:: To be done ::
Continue the interview about the fabricated owl photographs below, starting right after its last sentence.

:: Source document ::
GALO: The photographs are fabricated and digitized, which at times is a bit confusing or unsettling for the viewer. We do not expect to see owls on a park bench covered in fog. Is the viewer’s relationship to these photographs meant to parallel or mimic humans’ relationship to nature?

SJ: Humans are nature. There is a man/animal tension in the images, but the work is not about “us vs. them.” Everything is one. Our sense of reality and truth is to a great extent shaped by fantasy and delusion. Daily, we float in and out of consciousness, believing what our minds, our senses, our fears, desires, etc. tell us is real. Some of us manage to periodically or, if we’re lucky, permanently, awaken from this slumber, but even then it’s not about awakening to some x, y, and z answers and explanations, but about awakening to the wonder of everything.

The “unsettling confusion” you’re talking about is something that comes about when I try to articulate the instability of everything we take for granted and ponder life’s perplexities.

:: Information provided ::
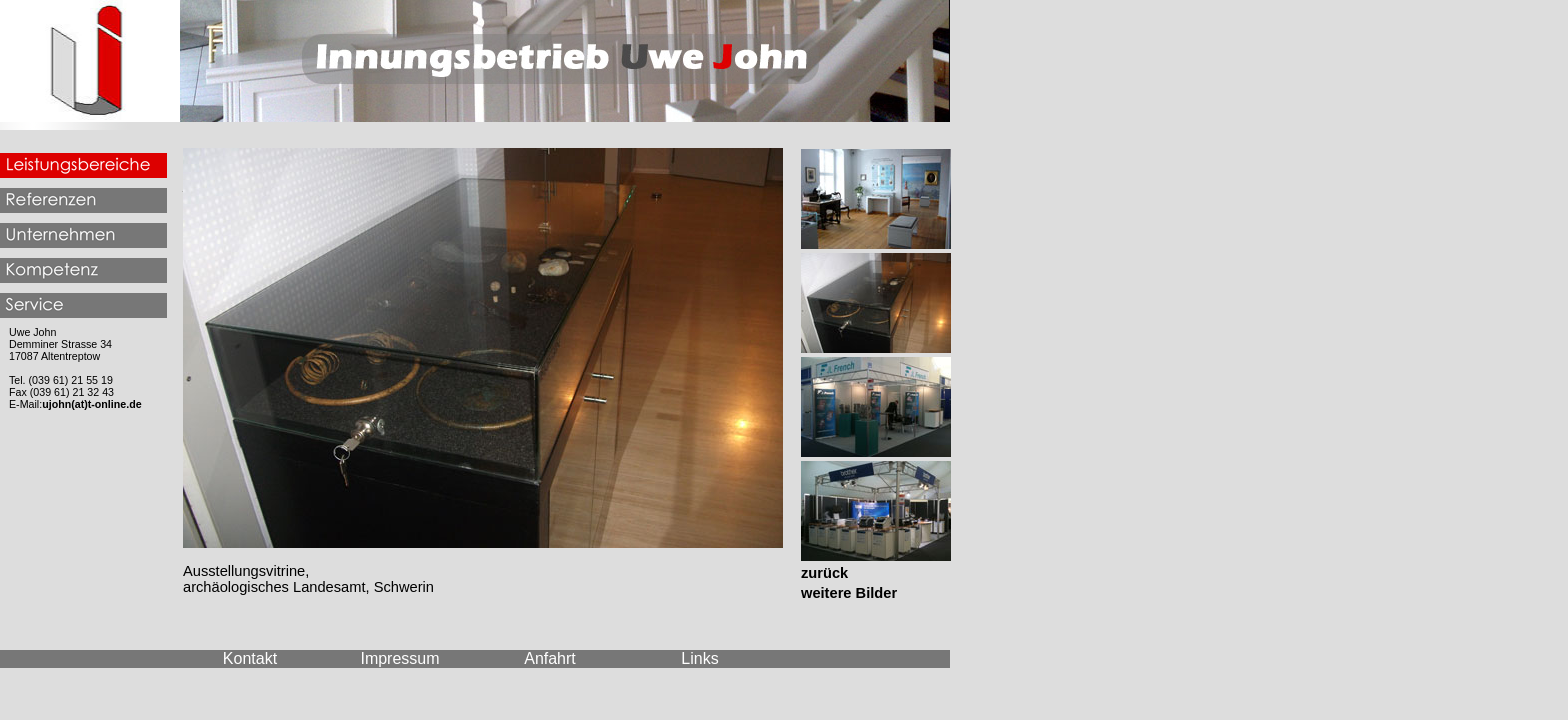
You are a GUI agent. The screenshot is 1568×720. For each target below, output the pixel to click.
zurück (824, 573)
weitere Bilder (849, 593)
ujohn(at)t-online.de (91, 404)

:: Written reply ::
GALO: What do you think is the future for digitized and altered photography? Is “straight” photography on its way out or is it experiencing a resurgence?

SJ: For the same reason that photography never replaced painting, altered photography will never replace traditional photography. If you’re interested in the way the world appears, evidence, capturing moments in time, etc., you don’t want to mess with Photoshop, but if you’re trying to visualize something unseen, which I am, Photoshop is a great tool for that. With that said, not all images I make are Photoshopped. And I’ve also made sculptures for this series.

"Untitled #168, 2011 (Rino)" by artist Simen Johan. Photo Credit: Simen Johan.

“Untitled #168, 2011 (Rino)” by artist Simen Johan. Photo Credit: Simen Johan.

GALO: How does this series compare to your other exhibitions? In some of your photographs, you’ve used children to convey impulsive or intuitive impulse. Do animals impart similar ideas?

SJ: In the earlier work, I portrayed a child’s world in which the primal need to explore and search for meaning manifested itself in mysterious and often ritualistic forms of creativity and play. The animal work is not about a search, but still about primal experiences without ego interference. It’s easier to identify with animals and children, because they are more like our own inner selves. As adults we build all sorts of surfaces and facades, take on identities and ideologies, etc. that are hard to penetrate and get real with.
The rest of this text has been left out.